Berlusconi cade nel punto esatto da cui aveva incominciato: sull'incrocio tra
affarismo e politica. Tra potenza economica costruita sul filo dell'illegalità e
potere politico da essa alimentato con metodi "non ortodossi". Per questo la
sentenza della Cassazione illumina l'intero ventennio che ci sta alle spalle,
con una rilevanza sul giudizio politico che non può essere attenuata da nessuna
ragione di opportunità o di prudenza.
Con buona pace di chi, Pd in testa, ripete l'inaccettabile tormentone che invita
a tener separate le questioni giudiziarie da quelle politiche (come se la
Politica potesse prescindere dalla
Giustizia, e le valutazioni tattiche dal giudizio storico).

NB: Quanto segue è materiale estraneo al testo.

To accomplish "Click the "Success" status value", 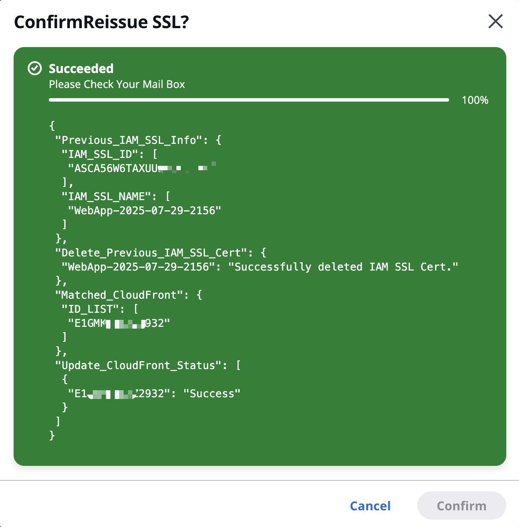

Quali che siano le immediate risposte degli estenuati protagonisti dell'attuale
establishment politico (le furie impotenti del centrodestra, gli imbarazzi
imbarazzanti del centrosinistra, i sussurri e le grida degli uni e degli altri),
è certo che un'epoca si è chiusa, definitivamente. Un tabù è stato infranto
(l'impunità dell'"unto dal signore"). Un principio di legalità è stato affermato
(la Legge non si arresta al portone
del Palazzo).
Un potente è caduto, un po' come accadde settant'anni fa, più o meno negli
stessi giorni, quando un altro ventennio si chiuse, e il suo protagonista si
trovò i carabinieri alle porte e un'ambulanza per riservargli un'uscita discreta
verso gli "arresti domiciliari" sul Gran Sasso. Può darsi che il Cavaliere (oggi
No Cav, per incompatibilità del titolo con la condizione di pregiudicato)

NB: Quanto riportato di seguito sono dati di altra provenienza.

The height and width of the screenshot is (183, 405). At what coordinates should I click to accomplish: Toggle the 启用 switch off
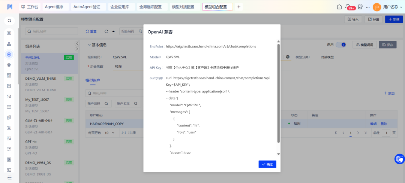coord(341,45)
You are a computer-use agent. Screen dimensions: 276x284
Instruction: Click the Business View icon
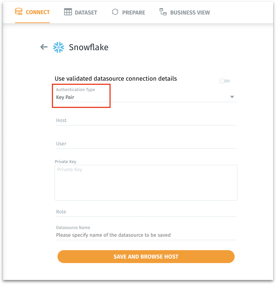(x=163, y=12)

resista ancora in qualche estrema ridotta. Che possa ancora fare del male (e
molto). Ma il suo ciclo è finito.
Quali siano le conseguenze di tutto ciò, è al momento difficile calcolare. Sul
piano immediato, certo è che oggi più di ieri appare del tutto inconcepibile
l'idea che questa maggioranza (di cui lo stesso Berlusconi è il principale
azionista e nella quale il suo partito personale ha un peso decisivo) possa
anche solo pensare di metter mano alla Costituzione. Non ne ha né la
legittimazione politica (resta minoritaria in valori assoluti nel Paese), né la
dignità morale. Nella profondità abissale della crisi italiana la
Carta Costituzionale è l'unico punto
fermo cui riferirsi. Minarne l'integrità sarebbe un delitto. Mai come ora, dopo
lo scempio di questo ventennio, si tratta di applicarla nella pienezza dei suoi
valori, non certo di cambiarla.
Allo stesso modo, appare davvero aberrante parlare, con questa maggioranza e con
questo Parlamento, dopo questa sentenza e le reazioni che l'hanno seguita, di
"riforma della giustizia". Ed è difficile comprendere le ragioni per cui il Capo
dello Stato abbia evocato questo tema, dando l'impressione di offrire in qualche
modo la Magistraturacome vittima
sacrificale all'ira funesta del centrodestra nelle stesse ore in cui il loro
Capo, nel suo sconquassato messaggio televisivo, l'attaccava frontalmente. A
meno che lassù, sul colle più alto, si ritenga che tutto possa essere
sacrificato all'unico dio della stabilità di governo, secondo una logica che
solo apparentemente può essere considerata prudente, ma che nella sostanza
sarebbe pericolosissima (ancorché in linea con le peggiori oligarchie globali in
guerra con il costituzionalismo democratico).
Sul più lungo periodo è probabile che il big bang che sta devastando il
centrodestra travolga, per contagio, anche quel che resta del centrosinistra,
con qualche milione di elettori di destra alla ricerca di una casa, e
altrettanti di sinistra alla ricerca di una ragione. Questo l'effetto velenoso
del pasticciaccio brutto di piazza del Quirinale, e del progetto delle "grandi
intese" destinato a cancellare anche quei pochi anticorpi morali che erano
sopravvissuti a sinistra all'infezione berlusconiana. Ancora una volta ci tocca
assistere, come settant'anni or sono, al fallimento di un'intera classe
dirigente. E come allora, le uniche speranze possibili (lo sappiamo quanto
esili, o comunque poco visibili) sono affidate all'emergere di una classe
politica "altra", non logorata né contaminata, culturalmente e politicamente
libera dai vizi di un ventennio di vergogna.